Thursday, September 11, 2014

Plaumenmus

I just have to share another oh so simple late summer/early fall recipe with you. Just like last year, our neighbors had extra plums and we weren’t going to say no when they offered us to come over and grab some. Tony came back home not only with a bucket full of plums but also a few nice looking zucchini and some zucchini-chocolate bread. Yum! We’d been munching away on the plums for a few days, but some of them were starting to get soft and attracting fruit flies so it was time for me to do something about it. 
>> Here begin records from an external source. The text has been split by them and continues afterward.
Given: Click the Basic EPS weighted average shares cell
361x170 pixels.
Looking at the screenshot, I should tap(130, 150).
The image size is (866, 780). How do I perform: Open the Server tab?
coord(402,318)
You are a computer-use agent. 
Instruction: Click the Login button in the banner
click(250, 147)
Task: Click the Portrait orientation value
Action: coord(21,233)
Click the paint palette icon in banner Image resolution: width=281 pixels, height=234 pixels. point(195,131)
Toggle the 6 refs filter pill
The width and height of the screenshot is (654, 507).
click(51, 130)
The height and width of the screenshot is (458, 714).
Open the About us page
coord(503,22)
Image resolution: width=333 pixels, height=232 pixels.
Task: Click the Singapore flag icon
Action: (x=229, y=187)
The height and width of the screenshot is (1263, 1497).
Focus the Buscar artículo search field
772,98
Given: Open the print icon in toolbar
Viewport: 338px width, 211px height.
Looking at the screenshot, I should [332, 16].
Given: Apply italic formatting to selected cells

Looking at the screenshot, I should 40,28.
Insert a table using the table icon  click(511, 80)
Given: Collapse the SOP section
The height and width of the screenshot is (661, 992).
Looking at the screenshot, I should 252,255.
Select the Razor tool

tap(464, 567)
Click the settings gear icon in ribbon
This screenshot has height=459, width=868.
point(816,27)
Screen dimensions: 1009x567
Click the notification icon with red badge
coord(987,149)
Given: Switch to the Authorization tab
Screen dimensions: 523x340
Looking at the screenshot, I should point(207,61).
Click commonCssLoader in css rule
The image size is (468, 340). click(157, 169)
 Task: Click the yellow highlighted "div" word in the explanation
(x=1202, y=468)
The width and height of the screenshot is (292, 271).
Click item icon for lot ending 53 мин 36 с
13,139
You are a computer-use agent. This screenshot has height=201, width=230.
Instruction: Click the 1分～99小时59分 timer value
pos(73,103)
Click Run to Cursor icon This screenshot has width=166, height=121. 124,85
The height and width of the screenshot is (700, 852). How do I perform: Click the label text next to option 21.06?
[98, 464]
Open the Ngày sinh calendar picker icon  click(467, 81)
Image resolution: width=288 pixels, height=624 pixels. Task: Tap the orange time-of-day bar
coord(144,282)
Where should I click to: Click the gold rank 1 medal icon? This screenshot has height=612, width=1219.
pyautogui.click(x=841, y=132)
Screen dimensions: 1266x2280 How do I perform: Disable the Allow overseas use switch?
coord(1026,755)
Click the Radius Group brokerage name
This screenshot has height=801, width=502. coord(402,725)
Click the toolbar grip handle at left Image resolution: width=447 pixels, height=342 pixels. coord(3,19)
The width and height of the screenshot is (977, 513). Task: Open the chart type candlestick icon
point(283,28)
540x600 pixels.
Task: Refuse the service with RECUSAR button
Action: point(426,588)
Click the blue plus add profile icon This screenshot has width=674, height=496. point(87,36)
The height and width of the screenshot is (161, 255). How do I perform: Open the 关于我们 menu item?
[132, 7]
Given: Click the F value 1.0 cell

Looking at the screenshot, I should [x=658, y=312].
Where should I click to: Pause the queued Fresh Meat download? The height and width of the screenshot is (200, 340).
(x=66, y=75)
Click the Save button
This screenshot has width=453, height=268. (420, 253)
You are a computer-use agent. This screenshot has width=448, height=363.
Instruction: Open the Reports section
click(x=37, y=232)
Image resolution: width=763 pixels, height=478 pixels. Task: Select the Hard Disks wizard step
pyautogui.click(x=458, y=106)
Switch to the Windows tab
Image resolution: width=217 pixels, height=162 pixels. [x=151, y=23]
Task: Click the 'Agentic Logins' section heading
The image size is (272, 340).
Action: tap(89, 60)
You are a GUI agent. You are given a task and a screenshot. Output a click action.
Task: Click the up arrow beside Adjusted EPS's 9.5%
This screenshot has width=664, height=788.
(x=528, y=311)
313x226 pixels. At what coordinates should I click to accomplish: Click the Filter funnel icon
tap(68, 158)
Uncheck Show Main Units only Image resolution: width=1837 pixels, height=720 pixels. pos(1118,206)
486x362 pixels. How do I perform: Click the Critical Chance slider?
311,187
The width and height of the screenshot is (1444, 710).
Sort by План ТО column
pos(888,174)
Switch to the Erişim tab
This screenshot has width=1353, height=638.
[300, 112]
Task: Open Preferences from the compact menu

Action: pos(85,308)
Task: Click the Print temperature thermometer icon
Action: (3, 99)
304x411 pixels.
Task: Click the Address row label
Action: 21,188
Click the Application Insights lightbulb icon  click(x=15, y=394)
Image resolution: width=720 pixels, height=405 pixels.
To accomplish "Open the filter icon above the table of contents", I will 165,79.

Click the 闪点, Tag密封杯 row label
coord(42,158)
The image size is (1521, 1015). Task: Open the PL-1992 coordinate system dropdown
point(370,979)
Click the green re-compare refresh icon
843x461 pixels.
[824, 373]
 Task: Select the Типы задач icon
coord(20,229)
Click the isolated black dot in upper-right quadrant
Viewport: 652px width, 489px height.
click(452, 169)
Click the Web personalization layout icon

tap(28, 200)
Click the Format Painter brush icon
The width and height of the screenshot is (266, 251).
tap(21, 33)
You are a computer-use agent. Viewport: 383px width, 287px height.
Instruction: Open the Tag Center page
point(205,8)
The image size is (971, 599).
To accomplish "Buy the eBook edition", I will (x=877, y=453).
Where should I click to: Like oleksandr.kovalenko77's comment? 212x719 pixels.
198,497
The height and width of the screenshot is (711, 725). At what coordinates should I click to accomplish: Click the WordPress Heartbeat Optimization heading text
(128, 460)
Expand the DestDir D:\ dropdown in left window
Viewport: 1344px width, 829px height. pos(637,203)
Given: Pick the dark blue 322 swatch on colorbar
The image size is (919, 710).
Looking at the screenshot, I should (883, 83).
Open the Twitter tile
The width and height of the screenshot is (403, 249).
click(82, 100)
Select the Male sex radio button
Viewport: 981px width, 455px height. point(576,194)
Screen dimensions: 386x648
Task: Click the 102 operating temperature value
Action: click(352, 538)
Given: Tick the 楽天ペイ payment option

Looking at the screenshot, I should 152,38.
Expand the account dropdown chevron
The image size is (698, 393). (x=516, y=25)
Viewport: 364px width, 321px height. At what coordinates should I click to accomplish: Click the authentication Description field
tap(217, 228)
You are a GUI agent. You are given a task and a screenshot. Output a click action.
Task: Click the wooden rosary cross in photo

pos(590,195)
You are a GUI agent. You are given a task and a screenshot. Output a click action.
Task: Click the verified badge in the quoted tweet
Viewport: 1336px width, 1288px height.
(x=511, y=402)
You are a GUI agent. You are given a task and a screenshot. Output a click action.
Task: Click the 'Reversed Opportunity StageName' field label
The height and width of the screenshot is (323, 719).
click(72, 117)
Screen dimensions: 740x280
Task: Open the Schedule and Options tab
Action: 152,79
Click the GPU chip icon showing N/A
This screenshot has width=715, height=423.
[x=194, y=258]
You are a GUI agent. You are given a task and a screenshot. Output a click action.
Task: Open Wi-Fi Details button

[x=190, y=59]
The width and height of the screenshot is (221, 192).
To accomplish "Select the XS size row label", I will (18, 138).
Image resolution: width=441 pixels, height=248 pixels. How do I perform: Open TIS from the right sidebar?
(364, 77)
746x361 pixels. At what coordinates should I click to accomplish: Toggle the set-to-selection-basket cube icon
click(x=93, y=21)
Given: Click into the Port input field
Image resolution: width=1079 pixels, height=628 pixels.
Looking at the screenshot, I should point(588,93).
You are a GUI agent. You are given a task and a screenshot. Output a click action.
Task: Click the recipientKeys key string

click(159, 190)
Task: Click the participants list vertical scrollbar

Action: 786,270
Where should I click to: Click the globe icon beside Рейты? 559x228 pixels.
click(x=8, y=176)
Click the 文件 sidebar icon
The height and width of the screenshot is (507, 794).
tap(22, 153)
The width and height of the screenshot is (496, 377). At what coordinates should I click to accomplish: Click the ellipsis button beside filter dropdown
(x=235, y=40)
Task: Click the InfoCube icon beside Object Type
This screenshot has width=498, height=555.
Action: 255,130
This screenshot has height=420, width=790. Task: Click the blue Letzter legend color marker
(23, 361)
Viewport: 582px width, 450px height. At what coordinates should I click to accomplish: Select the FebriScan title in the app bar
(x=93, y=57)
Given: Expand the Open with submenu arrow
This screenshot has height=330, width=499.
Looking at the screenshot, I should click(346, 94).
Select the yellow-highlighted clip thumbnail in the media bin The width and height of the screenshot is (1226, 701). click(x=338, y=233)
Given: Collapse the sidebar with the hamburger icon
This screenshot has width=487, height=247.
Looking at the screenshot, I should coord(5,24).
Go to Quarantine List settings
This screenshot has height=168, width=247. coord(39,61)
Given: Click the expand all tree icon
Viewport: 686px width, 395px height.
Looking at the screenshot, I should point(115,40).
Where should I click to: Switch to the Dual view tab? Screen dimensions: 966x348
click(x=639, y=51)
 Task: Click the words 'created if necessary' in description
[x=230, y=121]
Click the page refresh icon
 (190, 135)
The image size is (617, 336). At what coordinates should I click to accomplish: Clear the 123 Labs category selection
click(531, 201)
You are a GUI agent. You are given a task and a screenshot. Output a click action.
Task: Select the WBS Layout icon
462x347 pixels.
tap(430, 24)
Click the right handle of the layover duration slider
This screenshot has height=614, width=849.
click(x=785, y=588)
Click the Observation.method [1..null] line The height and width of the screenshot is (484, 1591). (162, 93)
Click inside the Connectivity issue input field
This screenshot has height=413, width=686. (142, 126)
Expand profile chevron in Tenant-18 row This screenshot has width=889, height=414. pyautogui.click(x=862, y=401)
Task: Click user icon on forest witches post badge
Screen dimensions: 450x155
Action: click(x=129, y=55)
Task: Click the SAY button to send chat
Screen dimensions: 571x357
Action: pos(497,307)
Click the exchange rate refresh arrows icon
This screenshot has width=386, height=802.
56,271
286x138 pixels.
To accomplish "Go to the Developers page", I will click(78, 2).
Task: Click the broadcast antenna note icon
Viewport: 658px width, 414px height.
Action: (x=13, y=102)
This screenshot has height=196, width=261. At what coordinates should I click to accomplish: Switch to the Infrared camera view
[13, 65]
Pflaumenmus (plum butter) is one of my favorite things to eat and always reminds me of childhood summer vacations at my grandma’s where her homemade Brötchen with homemade Pflaumenmus was pretty much all I’d eat for breakfast. So delicious. I love about food that its smells and flavors can bring back memories in an instant. When I was at my grandma’s house earlier this year for the first time in at least 5 years and I woke up in the morning to the smell of her Brötchen, it made me feel like home and reminded me of all the fun summers we spent at her house as kids. Such wonderful memories.
 
The Pflaumenmus that I made isn’t quite as good as hers. I should have called and asked for the recipe, but it was a pretty spontaneous decision and it was the middle of the night in Europe. So I asked my friend Google for advice, read through a lot of different recipes and realized that most were very similar, the main differences being the amount of sugar and stove top vs oven. I chose one that I would make in the oven because it required no stirring; I could pop it in the oven and forget about it for a couple of hours. I also liked that it used only a little bit of sugar, but maybe it was really the fact that she called it “Omas Pflaumenmus” that got me. Anyway, it was super simple to make and turned out super rich and smooth and not too sweet. I apologize in advance that I don’t have exact measurements, but that’s how I roll in my kitchen. 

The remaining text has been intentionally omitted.